For the last 31 years, the massive event has brought together a nation's worth of breweries to Denver, Colorado, where they pour their wares, talk with fans and have their beers judged by professionals against similar styles from around the country. Winners get medals that they take back to small towns and burgeoning city scenes as bragging rights that they're doing something pretty great.
The first festival featured 22 breweries and has over the years made room for more. But this year, the growth of craft beer has become too large for the festival to handle.
More than 400 breweries opened last year alone and only 20 spots for breweries were added. In 2012, more than 100 spaces were added and registration filled up in a few days. 70 still ended up on a wait list.
By the end of last week, the Brewers Association had removed some unverified breweries from the registration roll and both Golden Road and Eagle Rock received calls offering them spots to the festival. By then, however, Raub says he already changed all his plans and he had to tell BA that he couldn't pour on the festival floor, though he did enter two beers into the competition.
Ohana's Head Brewer Chris Walowski said he hasn't been contacted by the Brewers Association for a space and is especially bummed that this is the first year that his brewery is eligible for GABF and he won't be attending. "We've been saving up all year for this," he said.

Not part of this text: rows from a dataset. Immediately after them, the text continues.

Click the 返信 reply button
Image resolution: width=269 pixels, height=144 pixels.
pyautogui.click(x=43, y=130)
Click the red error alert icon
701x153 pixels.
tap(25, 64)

Even with the absence of Ohana and Eagle Rock, L.A. is sending a formidable crop of breweries to GABF this year. Those confirmed to be representing are El Segundo Brewing, Smog City Brewing, Golden Road, Haven Brewing and Beachwood Brewing. Both Beachwood and Smog City medaled last year's competition and Haven and Golden Road are now armed with Head Brewers from the all-powerful Drake's in Northern California.

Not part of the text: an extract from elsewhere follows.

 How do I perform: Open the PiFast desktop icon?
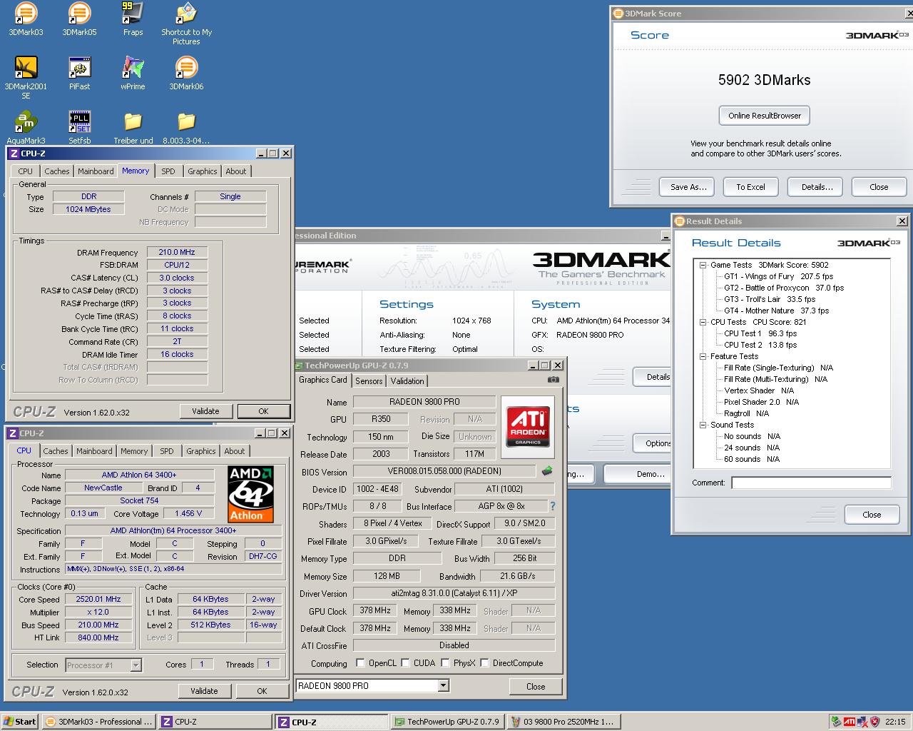point(79,69)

"It's a drag that more L.A. brewers aren't represented at GABF, but I don't think it'll have a long term impact on our scene," said Raub. "We're still going to do what we do and grow into a strong beer community. Maybe what this is all is pointing to: more regionalization of small-batch beer around the country. Maybe it'll put less of an importance on GABF and national medals, especially if you only distribute locally, and more emphasis on regional competitions."
If brewery registration is any indication, public tickets will go fast (last year, it only took a few hours). Mark your calendars now for July 31 at 10 a.m. Visit greatamericanbeerfestival.com for more information.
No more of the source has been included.